From the line containing "This screenshot has width=394, height=396." to the end of the records below, both included, every line should be repeated exactly; pictures should be dropped.

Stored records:
=== Section Start ===
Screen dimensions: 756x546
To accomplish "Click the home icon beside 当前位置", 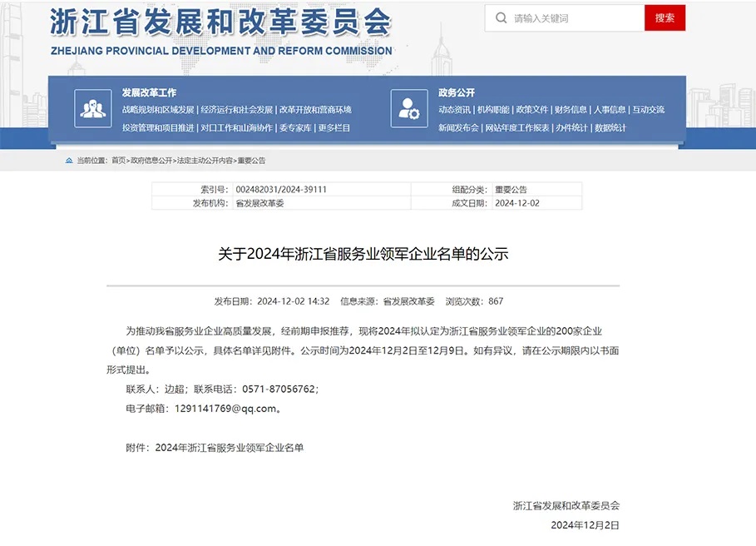I will click(69, 161).
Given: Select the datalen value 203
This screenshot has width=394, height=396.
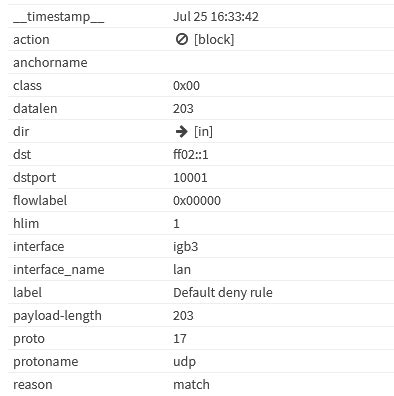Looking at the screenshot, I should pos(183,109).
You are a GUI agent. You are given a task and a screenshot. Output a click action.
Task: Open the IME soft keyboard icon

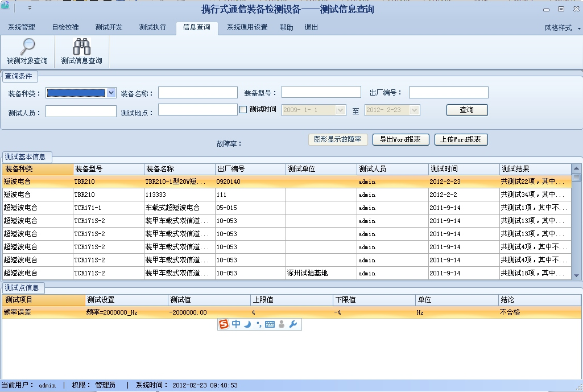point(270,324)
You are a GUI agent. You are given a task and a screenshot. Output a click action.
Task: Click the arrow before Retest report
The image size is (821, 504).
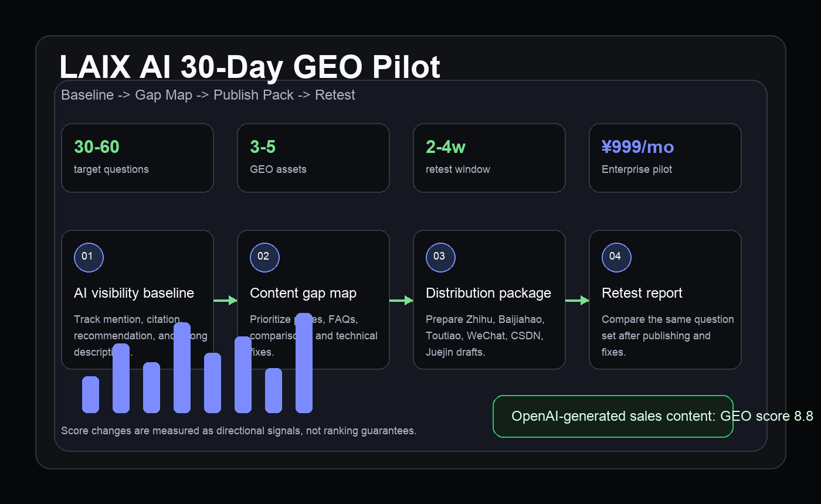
=== Section End ===
_Exercise response_.
This screenshot has width=394, height=396.
Looking at the screenshot, I should pos(183,109).
You are a GUI agent. You are given a task and a screenshot. Output a click action.
Task: Open the IME soft keyboard icon

point(270,324)
You are a GUI agent. You are given a task and a screenshot. Output a click action.
Task: Click the arrow before Retest report
The image size is (821, 504).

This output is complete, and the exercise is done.